▶ **What the task asks**
Where does the word "bottom" show up in the data? Please find each such line and copy it.

▶ **Source data**
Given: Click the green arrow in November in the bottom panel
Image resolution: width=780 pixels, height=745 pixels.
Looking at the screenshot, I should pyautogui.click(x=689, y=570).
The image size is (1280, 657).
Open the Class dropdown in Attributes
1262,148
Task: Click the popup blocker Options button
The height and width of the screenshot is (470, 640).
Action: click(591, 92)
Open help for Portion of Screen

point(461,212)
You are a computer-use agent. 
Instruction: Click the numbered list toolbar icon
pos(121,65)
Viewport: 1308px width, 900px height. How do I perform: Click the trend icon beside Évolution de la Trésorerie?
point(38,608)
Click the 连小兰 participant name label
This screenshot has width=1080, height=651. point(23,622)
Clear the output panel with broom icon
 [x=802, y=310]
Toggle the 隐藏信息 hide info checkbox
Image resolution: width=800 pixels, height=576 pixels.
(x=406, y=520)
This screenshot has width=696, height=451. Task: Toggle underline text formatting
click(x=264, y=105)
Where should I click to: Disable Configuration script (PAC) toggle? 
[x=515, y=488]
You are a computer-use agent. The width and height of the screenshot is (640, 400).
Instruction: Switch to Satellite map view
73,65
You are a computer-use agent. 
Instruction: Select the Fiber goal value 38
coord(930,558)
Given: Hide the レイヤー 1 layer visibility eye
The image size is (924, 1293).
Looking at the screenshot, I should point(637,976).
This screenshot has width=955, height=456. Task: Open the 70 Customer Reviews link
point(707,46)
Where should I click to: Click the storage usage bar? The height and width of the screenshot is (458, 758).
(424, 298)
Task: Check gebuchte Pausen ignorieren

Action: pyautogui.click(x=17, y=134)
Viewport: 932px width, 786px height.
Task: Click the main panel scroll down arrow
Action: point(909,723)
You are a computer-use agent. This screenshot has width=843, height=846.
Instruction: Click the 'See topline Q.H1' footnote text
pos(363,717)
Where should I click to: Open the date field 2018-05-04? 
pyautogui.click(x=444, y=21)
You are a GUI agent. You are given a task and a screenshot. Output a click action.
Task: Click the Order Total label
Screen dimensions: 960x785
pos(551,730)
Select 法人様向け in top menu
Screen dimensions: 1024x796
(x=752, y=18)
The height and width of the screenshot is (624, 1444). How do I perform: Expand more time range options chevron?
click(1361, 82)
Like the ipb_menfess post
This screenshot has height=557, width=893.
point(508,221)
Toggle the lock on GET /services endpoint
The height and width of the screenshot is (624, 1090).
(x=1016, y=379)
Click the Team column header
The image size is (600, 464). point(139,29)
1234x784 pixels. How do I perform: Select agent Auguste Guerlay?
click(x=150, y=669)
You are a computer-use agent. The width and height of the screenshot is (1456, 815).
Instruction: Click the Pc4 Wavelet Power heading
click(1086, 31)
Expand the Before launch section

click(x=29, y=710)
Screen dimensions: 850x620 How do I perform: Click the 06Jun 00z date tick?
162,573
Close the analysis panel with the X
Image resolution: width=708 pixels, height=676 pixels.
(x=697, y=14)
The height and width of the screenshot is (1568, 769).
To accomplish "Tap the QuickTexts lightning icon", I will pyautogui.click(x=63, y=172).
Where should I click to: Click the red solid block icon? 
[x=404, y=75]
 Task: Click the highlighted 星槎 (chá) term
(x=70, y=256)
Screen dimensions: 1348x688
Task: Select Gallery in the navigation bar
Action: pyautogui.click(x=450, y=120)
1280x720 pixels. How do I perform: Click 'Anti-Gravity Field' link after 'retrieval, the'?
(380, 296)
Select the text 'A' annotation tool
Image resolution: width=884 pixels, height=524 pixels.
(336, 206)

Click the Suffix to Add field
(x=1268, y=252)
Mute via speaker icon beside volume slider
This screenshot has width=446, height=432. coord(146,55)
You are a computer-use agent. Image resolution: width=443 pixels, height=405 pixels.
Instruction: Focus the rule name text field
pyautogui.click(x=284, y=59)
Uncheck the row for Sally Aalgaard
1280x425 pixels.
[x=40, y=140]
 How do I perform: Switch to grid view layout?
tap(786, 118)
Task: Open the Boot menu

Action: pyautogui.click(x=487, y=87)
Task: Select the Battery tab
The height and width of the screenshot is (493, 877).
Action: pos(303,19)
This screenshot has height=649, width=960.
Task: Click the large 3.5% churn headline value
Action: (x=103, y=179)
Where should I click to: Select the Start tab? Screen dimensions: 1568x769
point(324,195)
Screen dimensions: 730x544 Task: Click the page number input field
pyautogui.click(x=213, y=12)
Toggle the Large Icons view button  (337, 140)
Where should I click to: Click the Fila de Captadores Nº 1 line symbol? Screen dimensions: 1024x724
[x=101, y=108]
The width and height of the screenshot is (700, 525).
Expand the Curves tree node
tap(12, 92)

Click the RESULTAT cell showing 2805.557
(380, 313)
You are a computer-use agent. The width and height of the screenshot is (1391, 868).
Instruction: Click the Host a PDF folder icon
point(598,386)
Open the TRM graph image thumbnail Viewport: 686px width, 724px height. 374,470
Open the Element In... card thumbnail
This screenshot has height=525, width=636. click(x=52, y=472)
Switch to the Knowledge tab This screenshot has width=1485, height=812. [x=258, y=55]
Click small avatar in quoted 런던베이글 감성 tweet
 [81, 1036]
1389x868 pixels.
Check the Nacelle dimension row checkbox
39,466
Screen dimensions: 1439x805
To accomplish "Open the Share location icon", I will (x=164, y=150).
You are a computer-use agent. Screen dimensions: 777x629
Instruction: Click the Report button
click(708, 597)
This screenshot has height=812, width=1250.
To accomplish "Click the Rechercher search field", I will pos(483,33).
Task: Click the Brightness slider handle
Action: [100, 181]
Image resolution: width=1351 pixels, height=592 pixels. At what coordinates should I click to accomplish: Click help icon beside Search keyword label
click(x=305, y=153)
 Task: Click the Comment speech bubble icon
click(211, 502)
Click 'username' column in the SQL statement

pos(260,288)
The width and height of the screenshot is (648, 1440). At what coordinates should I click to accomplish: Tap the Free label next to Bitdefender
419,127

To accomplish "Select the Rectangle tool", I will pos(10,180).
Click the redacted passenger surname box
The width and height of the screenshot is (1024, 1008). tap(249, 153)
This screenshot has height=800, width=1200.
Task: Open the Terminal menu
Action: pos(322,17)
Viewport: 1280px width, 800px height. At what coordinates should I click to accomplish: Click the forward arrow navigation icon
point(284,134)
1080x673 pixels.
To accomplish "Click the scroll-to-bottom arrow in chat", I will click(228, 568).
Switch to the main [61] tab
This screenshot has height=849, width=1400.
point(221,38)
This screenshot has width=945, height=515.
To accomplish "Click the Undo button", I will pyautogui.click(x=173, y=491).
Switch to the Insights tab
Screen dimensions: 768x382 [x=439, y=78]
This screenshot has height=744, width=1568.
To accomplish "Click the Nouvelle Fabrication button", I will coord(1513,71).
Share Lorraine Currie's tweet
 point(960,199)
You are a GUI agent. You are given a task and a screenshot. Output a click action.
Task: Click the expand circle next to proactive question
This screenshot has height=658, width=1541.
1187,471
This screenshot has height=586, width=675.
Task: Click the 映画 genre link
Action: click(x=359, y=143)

▶ **Reply to the exercise**
Given: Click the green arrow in November in the bottom panel
To accomplish "Click the scroll-to-bottom arrow in chat", I will click(228, 568).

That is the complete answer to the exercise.